Understanding Kernel Size in Blind Deconvolution
This addresses a specific issue in image deblurring for computer vision applications, offering an incremental improvement over existing methods.
The paper tackles the problem of kernel size selection in blind deconvolution, where pre-defined large kernels cause estimation errors and artifacts; the proposed low rank-based regularization method suppresses these effects, achieving comparable or better performance than state-of-the-art methods on benchmark datasets and real-world images.

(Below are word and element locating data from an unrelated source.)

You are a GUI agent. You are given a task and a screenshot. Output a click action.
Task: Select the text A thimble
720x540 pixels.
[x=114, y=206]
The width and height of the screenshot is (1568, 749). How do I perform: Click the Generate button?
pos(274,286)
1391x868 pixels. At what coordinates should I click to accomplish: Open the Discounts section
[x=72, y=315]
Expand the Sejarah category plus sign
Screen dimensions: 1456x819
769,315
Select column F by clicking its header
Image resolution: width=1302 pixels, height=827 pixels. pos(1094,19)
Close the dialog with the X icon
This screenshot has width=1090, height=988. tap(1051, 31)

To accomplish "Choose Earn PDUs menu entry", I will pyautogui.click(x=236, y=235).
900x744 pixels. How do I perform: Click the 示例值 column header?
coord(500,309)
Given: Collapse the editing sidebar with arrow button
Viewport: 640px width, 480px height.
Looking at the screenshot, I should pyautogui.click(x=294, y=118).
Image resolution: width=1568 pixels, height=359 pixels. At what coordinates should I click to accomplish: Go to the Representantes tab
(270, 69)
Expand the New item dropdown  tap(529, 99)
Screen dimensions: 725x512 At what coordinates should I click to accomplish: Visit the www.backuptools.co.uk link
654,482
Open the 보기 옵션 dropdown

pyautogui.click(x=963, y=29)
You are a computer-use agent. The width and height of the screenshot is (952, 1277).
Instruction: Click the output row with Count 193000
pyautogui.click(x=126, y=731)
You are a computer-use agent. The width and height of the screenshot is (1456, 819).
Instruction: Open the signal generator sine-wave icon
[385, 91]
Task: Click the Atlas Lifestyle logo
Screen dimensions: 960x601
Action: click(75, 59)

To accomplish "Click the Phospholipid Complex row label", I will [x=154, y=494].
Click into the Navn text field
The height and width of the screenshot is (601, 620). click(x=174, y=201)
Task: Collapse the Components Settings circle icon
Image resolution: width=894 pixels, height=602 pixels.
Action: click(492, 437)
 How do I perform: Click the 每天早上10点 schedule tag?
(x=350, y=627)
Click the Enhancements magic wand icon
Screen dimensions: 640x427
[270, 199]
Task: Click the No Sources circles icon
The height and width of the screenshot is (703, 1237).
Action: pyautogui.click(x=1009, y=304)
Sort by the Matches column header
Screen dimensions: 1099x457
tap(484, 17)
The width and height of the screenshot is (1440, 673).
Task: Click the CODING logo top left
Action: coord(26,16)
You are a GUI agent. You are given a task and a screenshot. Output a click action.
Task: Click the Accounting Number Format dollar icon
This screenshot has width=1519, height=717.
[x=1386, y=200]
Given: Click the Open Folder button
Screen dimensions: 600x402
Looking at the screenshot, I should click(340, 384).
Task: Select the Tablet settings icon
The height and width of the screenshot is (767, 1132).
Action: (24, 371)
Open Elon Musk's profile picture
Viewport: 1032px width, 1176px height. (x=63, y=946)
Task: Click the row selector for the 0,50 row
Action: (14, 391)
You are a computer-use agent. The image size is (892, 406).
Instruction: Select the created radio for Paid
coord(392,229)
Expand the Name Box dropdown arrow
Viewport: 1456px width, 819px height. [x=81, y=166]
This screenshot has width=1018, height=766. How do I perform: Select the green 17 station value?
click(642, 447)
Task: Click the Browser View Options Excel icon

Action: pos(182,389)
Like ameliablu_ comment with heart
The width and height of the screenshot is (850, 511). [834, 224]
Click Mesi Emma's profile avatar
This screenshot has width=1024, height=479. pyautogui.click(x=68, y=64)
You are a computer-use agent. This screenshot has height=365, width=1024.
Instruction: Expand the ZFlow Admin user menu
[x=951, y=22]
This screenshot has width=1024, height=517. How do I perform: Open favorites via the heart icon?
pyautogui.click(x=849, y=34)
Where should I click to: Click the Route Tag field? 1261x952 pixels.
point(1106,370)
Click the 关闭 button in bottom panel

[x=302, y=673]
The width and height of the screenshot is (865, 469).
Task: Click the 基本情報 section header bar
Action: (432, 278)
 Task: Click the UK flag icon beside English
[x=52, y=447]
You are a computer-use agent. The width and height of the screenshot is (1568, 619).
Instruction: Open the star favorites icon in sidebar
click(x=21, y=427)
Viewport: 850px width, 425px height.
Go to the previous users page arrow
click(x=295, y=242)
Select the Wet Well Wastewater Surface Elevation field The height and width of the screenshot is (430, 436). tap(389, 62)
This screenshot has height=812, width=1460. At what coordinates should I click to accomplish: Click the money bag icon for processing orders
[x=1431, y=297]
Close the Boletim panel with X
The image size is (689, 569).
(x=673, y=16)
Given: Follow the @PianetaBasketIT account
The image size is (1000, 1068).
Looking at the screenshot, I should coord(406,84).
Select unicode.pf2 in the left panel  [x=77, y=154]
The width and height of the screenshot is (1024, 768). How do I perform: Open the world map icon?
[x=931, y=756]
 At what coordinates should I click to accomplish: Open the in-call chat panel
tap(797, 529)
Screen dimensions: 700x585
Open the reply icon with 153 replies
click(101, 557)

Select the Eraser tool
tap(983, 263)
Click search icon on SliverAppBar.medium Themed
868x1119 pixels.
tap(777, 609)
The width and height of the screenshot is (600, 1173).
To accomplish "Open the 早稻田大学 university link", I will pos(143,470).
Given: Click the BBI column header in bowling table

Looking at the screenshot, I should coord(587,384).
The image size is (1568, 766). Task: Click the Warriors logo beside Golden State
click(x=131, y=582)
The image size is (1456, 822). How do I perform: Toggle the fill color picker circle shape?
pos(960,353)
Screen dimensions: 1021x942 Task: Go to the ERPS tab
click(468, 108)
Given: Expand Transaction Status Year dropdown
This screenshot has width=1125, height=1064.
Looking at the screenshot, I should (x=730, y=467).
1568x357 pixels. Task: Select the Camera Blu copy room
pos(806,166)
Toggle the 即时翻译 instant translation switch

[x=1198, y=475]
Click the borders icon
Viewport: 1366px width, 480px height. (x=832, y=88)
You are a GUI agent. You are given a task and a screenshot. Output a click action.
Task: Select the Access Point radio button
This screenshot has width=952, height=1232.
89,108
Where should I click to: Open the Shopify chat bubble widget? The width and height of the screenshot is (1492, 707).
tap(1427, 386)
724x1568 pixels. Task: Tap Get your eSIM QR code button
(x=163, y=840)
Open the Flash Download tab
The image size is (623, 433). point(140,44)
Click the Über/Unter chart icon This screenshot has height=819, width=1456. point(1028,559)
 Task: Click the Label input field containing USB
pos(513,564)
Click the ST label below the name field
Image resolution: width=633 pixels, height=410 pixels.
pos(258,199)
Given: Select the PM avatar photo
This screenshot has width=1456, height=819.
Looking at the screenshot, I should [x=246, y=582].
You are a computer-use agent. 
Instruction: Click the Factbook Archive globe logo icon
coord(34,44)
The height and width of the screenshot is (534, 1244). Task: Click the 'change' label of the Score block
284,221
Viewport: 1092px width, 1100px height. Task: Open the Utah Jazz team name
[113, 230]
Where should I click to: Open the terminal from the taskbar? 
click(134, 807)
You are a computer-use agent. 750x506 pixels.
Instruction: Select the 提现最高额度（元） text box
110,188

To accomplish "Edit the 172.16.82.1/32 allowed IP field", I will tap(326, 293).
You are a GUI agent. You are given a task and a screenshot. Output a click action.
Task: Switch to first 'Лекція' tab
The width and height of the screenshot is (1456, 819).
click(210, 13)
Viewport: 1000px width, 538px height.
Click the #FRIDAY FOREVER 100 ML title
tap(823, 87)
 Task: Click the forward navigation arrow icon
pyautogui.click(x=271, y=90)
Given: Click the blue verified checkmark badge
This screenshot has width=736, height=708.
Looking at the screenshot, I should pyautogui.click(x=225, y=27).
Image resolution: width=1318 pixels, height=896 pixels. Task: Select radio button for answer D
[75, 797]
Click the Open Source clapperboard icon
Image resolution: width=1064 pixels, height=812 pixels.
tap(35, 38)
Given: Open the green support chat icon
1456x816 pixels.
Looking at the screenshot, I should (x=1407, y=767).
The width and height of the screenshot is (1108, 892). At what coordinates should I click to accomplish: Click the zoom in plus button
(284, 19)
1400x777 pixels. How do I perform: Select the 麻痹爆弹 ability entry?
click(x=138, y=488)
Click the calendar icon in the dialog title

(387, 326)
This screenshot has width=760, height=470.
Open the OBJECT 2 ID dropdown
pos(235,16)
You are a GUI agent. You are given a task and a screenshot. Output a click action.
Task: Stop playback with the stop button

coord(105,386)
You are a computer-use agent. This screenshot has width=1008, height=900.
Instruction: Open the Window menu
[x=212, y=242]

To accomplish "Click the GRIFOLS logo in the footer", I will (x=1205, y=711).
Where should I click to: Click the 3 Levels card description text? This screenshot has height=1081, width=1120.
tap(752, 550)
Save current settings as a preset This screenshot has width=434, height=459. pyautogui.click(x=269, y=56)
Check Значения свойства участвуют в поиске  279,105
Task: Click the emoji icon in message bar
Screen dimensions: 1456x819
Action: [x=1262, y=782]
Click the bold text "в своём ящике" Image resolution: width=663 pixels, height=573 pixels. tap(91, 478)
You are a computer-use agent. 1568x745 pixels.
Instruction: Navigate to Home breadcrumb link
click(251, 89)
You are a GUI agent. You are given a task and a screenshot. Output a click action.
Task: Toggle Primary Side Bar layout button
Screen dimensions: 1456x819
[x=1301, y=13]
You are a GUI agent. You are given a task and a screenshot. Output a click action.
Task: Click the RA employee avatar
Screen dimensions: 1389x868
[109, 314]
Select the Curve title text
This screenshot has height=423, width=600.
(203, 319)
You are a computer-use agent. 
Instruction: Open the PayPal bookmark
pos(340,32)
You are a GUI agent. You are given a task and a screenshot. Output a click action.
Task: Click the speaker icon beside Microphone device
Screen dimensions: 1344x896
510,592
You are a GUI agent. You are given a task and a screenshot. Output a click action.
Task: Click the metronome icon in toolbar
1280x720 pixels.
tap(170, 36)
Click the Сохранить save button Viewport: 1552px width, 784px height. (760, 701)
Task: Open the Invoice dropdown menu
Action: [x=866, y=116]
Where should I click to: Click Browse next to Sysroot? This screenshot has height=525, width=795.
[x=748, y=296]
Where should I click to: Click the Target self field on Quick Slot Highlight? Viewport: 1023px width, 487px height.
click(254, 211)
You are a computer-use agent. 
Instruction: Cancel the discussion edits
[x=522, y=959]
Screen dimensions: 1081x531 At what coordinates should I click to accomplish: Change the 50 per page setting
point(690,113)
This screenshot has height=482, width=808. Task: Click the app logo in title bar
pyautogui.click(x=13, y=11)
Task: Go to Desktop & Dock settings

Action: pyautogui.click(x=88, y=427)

Most blind deconvolution methods usually pre-define a large kernel size to guarantee the support domain. Blur kernel estimation error is likely to be introduced, yielding severe artifacts in deblurring results. In this paper, we first theoretically and experimentally analyze the mechanism to estimation error in oversized kernel, and show that it holds even on blurry images without noises. Then to suppress this adverse effect, we propose a low rank-based regularization on blur kernel to exploit the structural information in degraded kernels, by which larger-kernel effect can be effectively suppressed. And we propose an efficient optimization algorithm to solve it. Experimental results on benchmark datasets show that the proposed method is comparable with the state-of-the-arts by accordingly setting proper kernel size, and performs much better in handling larger-size kernels quantitatively and qualitatively. The deblurring results on real-world blurry images further validate the effectiveness of the proposed method.